If a line holds the word "checkmark", copy it from the entries.

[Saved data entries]
--------------------
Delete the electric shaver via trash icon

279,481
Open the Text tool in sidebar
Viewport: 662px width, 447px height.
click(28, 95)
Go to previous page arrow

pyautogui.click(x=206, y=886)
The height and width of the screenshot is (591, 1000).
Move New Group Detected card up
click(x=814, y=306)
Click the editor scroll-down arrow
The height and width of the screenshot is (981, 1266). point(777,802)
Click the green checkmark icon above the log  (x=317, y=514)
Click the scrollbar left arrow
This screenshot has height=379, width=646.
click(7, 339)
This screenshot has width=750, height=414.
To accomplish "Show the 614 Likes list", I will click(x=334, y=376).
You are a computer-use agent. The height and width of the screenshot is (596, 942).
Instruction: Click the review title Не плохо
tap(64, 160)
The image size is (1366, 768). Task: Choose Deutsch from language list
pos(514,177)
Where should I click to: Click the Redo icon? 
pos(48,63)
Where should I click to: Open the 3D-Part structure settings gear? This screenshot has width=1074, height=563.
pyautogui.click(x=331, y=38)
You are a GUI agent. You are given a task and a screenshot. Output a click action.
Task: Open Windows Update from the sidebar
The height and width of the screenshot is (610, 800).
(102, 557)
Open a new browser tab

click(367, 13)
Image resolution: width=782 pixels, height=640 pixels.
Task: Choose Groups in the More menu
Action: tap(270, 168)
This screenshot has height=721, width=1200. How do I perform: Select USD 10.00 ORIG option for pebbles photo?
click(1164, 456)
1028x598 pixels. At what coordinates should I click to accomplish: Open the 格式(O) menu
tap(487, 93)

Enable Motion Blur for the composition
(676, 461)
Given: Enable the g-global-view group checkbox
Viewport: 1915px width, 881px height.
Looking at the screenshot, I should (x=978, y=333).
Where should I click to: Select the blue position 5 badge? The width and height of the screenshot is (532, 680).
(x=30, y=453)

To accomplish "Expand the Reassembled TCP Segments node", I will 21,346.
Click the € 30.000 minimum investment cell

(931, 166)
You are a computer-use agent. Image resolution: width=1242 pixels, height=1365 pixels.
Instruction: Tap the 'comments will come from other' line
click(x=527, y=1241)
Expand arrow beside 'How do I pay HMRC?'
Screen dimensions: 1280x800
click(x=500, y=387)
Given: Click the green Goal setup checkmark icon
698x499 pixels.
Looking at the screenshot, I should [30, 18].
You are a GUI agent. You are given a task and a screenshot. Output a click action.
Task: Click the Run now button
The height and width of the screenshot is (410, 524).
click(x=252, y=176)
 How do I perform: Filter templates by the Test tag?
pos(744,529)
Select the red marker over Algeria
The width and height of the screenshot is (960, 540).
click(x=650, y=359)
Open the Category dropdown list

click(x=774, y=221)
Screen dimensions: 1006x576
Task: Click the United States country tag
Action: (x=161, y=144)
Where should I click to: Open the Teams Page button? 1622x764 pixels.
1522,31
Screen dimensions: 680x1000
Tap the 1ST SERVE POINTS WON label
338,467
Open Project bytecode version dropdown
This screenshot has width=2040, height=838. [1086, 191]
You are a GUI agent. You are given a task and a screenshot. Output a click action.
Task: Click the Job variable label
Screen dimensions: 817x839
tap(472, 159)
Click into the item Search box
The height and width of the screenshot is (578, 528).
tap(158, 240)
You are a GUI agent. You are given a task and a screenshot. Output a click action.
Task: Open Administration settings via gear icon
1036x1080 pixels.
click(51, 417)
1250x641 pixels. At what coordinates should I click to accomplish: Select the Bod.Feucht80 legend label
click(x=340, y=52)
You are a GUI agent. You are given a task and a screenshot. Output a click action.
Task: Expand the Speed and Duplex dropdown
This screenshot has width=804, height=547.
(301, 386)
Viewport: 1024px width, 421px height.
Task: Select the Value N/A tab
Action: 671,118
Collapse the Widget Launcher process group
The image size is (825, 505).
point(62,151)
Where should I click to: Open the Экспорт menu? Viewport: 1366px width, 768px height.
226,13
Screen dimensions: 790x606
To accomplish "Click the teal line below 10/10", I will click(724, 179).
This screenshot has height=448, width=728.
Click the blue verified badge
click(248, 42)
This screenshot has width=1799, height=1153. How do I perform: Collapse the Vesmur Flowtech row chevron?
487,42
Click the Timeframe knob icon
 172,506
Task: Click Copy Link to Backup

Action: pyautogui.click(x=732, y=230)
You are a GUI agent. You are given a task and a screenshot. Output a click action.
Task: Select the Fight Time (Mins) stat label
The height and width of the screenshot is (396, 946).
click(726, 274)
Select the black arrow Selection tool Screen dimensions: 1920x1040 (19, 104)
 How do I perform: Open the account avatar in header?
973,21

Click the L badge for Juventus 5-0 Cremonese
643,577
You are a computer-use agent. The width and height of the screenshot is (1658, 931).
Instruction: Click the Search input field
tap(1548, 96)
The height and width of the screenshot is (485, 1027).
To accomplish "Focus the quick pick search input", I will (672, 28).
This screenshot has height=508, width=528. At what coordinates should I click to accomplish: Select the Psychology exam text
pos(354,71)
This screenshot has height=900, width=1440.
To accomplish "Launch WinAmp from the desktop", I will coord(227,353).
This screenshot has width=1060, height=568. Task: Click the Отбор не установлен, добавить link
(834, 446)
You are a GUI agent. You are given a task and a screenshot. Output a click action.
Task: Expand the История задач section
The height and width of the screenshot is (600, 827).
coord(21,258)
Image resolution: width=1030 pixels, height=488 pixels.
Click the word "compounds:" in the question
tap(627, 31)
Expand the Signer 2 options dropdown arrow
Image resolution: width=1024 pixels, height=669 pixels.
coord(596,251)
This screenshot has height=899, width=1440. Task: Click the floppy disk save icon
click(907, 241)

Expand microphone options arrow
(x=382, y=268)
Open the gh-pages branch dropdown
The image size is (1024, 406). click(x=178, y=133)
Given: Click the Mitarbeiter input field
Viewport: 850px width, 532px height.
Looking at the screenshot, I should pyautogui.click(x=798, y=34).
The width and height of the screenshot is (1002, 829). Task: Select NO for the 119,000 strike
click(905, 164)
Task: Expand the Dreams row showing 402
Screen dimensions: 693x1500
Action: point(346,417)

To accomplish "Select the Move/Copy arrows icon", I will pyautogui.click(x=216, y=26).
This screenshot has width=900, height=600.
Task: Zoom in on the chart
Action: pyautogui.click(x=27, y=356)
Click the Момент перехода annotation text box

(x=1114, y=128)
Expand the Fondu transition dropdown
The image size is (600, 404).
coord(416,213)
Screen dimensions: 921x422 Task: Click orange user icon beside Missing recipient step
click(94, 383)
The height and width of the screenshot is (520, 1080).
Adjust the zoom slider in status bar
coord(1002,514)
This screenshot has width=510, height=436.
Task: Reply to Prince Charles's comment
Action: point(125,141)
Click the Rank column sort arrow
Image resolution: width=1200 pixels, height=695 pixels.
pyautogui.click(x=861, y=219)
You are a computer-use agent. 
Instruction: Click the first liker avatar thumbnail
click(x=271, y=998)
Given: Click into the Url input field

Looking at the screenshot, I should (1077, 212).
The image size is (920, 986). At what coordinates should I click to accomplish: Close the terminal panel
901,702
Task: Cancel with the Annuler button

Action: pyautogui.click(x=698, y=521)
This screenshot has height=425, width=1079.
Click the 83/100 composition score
--------------------
■ **Exercise solution**:
Click the green checkmark icon above the log  (x=317, y=514)
Given: Click the green Goal setup checkmark icon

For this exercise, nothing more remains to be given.